The Microsoft security agents will be available as a preview from next month. They will perform tasks such as analyzing phishing and data loss alerts, prioritizing critical incidents and searching for security vulnerabilities. “The six Microsoft Security Copilot agents enable teams to handle large-scale security and IT tasks autonomously and integrate seamlessly with Microsoft security solutions,” says Vasu Jakkal, Corporate Vice President for Microsoft Security.
The Security Copilot agents will be available across the entire Microsoft security platform:
- The Phishing Triage Agent in Microsoft Defender analyzes phishing alerts to distinguish real cyberthreats from false positives.
- Alert Triage Agents in Microsoft Purview evaluate warnings about data loss and insider risks and prioritize critical incidents.
- The Conditional Access Optimization Agent in Microsoft Entra monitors new users or apps that are not covered by existing policies.

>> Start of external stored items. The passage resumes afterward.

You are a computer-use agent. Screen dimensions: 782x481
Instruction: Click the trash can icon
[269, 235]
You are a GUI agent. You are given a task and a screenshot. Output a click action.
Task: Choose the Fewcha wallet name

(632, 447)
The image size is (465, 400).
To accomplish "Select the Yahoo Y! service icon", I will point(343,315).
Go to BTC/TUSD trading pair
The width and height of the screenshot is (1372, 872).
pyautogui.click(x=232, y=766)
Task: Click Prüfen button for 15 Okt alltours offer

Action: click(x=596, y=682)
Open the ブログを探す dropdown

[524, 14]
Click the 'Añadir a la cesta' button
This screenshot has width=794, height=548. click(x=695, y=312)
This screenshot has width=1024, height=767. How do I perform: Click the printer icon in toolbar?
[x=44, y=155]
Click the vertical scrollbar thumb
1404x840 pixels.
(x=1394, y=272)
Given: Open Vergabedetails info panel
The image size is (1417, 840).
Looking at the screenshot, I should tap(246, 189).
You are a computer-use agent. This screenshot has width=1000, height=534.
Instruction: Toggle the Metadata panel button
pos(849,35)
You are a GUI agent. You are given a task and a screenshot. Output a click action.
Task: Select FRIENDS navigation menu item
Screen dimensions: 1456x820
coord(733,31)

- The Vulnerability Remediation Agent in Microsoft Intune monitors and prioritizes vulnerabilities and remediation measures.
- The Threat Intelligence Briefing Agent in Security Copilot automatically curates relevant threat intelligence based on an organization’s specific attributes.
Microsoft names OneTrust, Aviatrix, BlueVoyant, Tanium and Fletch as partners for third-party security agents. These extensions are intended, for example, to facilitate the analysis of data protection breaches with OneTrust or the root cause analysis of network failures with Aviatrix.
At the same time, Microsoft is also improving phishing protection in Microsoft Teams. Starting next month, Microsoft Defender for Office 365 will protect Teams users against phishing and other cyber threats, including improved protection against malicious URLs and attachments.